What would a hubristic overview of the interplay between literature and value declare?
It would say that for the past five or so years literary theory has been tamed and is now in the process of being vilified. Defining itself against the outrages and ravages of post-structuralist theory this declaration would argue for a revaluation of 'Literature', perhaps at the cost of 'cultural studies'. It would mention the name 'Leavis', with some trepidation perhaps, but nevertheless the beast would be approached in a more engaged manner. It would say that it wanted to read with the literary grain rather than coldly, arrogantly, against it. It would say that slouching towards us was a revised humanism, a humanism that is 'non-essentialist'. The acceptance of creative writing alongside more traditional literary studies might be noted as a welcome integration. There would be the recognition - in the face of state-sponsored pressures to recognise the opposite - that 'objective evaluative criteria' are not always necessarily the holy grail, or, indeed, achievable in all areas: instead, there are shared battles over 'aesthetic worth', 'good literature'. The declaration would identify the ways in which evaluation continues to be avoided in the name of an unspoken relativism. The belief that literature has no intrinsic worth, but is there solely as the vicitm of a metadiscourse - race, gender, class - has held sway. Would the move now be towards the return of an 'aesthetics' that sought to imagine a realm beyond self-interested contingency? Or are all these things - humanism, Leavis, 'good literature', aesthetics - signs of recidivism?
Questions of 'value' have consistently wrong-footed literary and critical theorists. The quasi-sciences of deconstructive and New-historicist methods, on the back of structuralism, always have some implicit value-structure. Why are certain texts chosen - does this not imply a value criteria? Why not, then, just choose a bus ticket as a text?

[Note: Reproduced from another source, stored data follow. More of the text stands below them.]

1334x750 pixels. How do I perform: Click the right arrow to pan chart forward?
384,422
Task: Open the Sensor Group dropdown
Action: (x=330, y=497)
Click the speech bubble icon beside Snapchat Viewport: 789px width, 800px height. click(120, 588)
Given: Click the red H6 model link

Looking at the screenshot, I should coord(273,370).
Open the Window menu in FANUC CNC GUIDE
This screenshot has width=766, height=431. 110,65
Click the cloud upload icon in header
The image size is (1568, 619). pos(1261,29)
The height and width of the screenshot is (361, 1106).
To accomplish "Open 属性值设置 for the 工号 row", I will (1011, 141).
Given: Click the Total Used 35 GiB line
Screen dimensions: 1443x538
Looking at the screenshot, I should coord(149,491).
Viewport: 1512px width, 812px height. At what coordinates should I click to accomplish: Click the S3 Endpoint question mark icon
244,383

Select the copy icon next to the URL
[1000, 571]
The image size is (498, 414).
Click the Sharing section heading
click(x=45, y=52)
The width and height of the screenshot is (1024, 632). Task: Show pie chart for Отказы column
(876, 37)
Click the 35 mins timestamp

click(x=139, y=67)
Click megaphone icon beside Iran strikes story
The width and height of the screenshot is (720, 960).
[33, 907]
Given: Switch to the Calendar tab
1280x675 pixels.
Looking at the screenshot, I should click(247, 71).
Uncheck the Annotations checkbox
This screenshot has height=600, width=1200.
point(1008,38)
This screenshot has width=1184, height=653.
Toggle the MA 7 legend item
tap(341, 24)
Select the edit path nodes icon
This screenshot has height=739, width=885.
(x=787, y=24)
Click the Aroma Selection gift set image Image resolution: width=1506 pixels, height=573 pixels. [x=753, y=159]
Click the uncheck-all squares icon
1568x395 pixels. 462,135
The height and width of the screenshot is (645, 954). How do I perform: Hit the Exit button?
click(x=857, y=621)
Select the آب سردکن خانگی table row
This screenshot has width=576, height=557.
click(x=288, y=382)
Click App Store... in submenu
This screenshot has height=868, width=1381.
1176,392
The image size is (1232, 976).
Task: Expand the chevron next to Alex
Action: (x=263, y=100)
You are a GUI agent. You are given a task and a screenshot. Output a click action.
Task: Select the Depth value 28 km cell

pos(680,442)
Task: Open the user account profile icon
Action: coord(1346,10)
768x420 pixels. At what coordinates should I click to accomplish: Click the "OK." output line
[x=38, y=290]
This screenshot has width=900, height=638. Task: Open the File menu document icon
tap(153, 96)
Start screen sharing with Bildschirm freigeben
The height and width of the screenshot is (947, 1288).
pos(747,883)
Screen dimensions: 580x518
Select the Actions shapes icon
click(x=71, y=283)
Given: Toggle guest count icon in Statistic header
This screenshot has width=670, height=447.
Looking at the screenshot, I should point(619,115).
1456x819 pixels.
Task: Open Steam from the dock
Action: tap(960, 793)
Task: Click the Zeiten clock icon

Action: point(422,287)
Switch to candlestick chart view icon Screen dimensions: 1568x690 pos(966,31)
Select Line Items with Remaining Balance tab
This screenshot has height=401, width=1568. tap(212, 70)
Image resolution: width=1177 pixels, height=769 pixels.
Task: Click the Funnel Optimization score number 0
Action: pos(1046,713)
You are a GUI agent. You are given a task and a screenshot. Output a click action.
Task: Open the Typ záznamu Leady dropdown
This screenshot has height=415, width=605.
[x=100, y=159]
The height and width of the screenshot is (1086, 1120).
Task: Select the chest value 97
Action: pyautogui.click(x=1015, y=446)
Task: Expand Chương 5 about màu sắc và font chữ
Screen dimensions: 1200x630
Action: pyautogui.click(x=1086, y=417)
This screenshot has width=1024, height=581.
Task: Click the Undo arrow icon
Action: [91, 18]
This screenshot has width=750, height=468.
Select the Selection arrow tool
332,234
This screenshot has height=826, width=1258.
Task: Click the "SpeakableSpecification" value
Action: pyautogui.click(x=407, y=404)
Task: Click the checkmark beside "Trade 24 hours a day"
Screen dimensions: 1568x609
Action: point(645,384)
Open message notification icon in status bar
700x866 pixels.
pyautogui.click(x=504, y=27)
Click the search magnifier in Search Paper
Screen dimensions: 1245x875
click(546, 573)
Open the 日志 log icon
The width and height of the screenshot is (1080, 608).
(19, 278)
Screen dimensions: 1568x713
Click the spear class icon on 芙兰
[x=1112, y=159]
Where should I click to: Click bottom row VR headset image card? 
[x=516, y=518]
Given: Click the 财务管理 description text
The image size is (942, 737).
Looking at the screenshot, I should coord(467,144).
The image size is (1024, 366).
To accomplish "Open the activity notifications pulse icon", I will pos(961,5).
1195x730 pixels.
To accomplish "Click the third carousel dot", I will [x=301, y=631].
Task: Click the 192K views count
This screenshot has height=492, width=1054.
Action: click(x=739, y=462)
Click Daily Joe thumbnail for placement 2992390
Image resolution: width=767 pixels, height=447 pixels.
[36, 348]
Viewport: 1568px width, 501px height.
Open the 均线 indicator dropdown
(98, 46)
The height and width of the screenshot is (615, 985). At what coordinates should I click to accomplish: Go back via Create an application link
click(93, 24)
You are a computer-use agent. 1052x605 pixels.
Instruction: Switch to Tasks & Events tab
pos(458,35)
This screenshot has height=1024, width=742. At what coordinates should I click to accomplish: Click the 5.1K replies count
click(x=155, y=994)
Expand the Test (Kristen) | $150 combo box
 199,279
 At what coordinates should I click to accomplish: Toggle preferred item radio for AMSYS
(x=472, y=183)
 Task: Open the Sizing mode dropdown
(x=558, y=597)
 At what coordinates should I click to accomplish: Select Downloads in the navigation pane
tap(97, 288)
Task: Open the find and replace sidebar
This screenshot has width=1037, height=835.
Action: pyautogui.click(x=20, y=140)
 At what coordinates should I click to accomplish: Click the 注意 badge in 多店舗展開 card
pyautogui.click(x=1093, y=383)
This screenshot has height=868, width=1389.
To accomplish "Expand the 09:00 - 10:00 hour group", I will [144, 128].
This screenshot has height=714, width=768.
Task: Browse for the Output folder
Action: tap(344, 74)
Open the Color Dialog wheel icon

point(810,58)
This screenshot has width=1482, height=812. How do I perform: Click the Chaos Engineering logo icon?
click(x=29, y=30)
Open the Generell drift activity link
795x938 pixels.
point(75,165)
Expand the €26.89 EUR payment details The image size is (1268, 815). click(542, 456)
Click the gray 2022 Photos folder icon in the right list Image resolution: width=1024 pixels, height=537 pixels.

There are at least three responses. The first is force of habit: lecturers of literature are undoubtedly interested in the areas they themselves have studied and researched. These texts and ideas are then reproduced in the courses they might teach and inaugurate, as well as in the continuance of research. When Antony Easthope (1991) wanted to transform 'literary into cultural studies' he chose to compare 'Heart of Darkness' with Tarzan . This was a dissolution of a certain kind of literary aesthetic into the 'affective' of popular literature (presumably the body of knowledge desired by cultural studies). But his choice of Conrad was surely a continuation of the 'tradition' of good literature that he could not unhinge himself from (why not just look at Burroughs instead?). The second answer is related and what Chris Ringrose in his article calls 'productivity'. We know that in teaching some texts - Beloved rather than Jazz - there is simply more to say on the part of all concerned, within the context of the teaching of literature. To take the extreme 'Cultural Studies contra Eng Lit.' argument, unless the intention is to read outwards from a bus ticket into a complete culture - in which case it is an excuse for doing something else - the ticket is soon exhausted as an object of interest. The third response is to suggest that there is no such thing as 'literature', that there is no notion of a 'literary aesthetic' that does not involve some circularity of argument. But this, too, is receding. Any attempt to replace 'literature' with a textualisation of all print, that is, turning all print into 'text' without distinction, would appear to encounter the same problem in its process of definition: 'Cultural Studies' - what is 'culture'? Not that these definitions should not be attempted - but their sphere is that of 'grounding' areas of study, and to do this at every single instance can be rather fruitless.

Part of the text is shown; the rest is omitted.